Computers, the new era for bilingualism

Communications have advanced a lot. In the past emigration meant long spells away from home without being able to receive any news from the family for weeks or even months. Nowadays we can travel long distances in less than a day, where in the past it would have taken a few weeks. This means children of immigrant families can go back to their home country often and so keep in touch with their roots.

However, travelling is going to become more difficult, due to rising costs, not just for tickets but for everything else in life. This will mean we won´t have as much money to spend in holidays and plane tickets.

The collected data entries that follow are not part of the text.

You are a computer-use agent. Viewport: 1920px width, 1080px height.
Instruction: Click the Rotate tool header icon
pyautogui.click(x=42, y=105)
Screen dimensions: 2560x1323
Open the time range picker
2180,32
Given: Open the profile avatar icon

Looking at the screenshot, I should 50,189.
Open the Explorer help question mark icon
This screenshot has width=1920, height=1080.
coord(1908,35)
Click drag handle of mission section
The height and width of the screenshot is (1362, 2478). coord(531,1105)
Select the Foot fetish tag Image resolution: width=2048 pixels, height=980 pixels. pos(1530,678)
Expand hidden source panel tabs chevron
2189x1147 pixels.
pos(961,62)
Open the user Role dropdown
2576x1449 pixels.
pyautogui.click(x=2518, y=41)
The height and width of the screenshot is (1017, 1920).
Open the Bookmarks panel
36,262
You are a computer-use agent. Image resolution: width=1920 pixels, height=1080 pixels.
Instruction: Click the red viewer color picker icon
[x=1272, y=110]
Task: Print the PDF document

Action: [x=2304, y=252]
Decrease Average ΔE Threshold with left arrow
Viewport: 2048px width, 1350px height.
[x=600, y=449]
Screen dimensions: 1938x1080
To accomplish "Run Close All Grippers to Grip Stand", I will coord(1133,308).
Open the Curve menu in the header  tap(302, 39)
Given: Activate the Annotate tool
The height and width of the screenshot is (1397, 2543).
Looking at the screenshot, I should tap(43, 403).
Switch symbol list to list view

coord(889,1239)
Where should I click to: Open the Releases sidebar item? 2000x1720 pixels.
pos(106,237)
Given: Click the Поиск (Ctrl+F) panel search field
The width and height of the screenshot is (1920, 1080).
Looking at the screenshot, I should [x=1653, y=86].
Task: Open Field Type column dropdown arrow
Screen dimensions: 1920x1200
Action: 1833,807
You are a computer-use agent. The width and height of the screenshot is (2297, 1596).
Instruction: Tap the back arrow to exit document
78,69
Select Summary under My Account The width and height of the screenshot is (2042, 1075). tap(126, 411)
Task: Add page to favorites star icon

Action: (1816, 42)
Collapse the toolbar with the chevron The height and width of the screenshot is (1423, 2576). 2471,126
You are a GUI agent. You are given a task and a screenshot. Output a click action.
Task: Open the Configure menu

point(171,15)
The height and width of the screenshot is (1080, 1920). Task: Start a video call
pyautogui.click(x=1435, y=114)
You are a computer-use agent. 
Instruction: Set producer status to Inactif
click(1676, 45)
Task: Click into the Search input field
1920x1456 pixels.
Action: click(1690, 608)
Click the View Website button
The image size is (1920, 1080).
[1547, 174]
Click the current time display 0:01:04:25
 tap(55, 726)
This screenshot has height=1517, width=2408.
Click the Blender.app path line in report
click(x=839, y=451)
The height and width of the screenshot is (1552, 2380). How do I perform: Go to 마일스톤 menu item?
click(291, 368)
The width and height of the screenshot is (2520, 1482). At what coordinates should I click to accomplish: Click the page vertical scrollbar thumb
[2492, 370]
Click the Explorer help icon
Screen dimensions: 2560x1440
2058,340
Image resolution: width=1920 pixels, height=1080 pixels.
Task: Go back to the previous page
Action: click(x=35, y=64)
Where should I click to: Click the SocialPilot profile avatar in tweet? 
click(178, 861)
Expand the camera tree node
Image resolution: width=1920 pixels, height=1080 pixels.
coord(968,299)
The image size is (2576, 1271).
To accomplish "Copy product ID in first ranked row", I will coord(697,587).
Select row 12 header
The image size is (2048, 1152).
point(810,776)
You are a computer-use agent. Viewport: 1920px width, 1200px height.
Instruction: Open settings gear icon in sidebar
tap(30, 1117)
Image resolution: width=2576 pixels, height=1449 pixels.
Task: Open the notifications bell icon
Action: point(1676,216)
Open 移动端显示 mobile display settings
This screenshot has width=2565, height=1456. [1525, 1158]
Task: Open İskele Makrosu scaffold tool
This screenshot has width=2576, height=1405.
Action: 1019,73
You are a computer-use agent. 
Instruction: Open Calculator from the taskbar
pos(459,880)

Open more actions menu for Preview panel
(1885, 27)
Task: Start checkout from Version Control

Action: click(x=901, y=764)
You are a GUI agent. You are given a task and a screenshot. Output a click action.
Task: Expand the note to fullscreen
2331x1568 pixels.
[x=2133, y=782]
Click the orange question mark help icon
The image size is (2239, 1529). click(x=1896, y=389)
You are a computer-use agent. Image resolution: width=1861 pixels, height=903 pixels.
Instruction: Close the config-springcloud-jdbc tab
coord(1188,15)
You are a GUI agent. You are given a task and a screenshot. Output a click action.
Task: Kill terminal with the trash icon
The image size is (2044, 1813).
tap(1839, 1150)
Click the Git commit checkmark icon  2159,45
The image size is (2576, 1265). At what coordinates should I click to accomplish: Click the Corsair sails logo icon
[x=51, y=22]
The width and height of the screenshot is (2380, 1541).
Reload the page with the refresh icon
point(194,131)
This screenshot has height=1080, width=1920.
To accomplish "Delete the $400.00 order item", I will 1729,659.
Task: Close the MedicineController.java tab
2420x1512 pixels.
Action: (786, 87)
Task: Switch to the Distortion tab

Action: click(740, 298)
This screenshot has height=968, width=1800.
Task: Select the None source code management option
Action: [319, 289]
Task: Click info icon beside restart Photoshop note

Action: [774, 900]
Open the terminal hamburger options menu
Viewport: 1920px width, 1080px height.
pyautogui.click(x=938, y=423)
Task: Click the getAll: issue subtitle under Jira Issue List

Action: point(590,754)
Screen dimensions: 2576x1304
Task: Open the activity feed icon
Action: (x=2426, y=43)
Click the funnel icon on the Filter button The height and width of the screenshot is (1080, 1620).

This brings me to computers. More people use computers everywhere, there are lots of companies creating language learning software that promises you “effortless” or almost “effortless” and fun learning. I have worked for a company developing one of these courses. It´s fun and it is great for people who want to learn languages at their own pace. But for me computers mean a new dimension of communication and instant travel, not physically of course.

A couple of weeks ago I visited my mother in Spain. She is almost eighty and not computer literate at all. But she is so eager to see as much of her little English granddaughter as she can. So when I suggested that she asked her neighbour if she could use Skype from her computer, to my great surprise, she didn´t hesitate. It was even more surprising when her neighbour agreed to a weekly Skype session! I put it down to “Cute Power”. It’s the power that babies have over people. Especially Latin people… they can´t get enough of the little ones…

My next little project is getting my family to use Skype for regular communication. I hope this will help my baby to accept her mother’s language as something natural that people use, not just her mum and a few children from Spanish playgroup. Although we talk on the telephone quite often, for me being able to see somebody speaking while hearing them means a great advantage over just hearing the voice. Especially for babies, it makes it easier to establish the relationship between voice and person.

I have a friend who lives in America and uses Skype with her parents regularly. It’s free so she doesn´t have to worry about costs, and they can indulge in granddaughter watching as much as they want, even though they are an ocean apart!

One of the main concerns of bilingual parents is how to break away from the “passive” language, children being able to understand everything but would answer only in the main language of the country where they´re living, and turning it into an active language. Having regular meetings with family and friends using Skype will encourage children to use the second language actively. If grannies, aunties and uncles only speak the second language, children will have to use this language in order to get their message across, even if it’s just to tell them what they want for their birthday.

So, computers can be an amazing thing!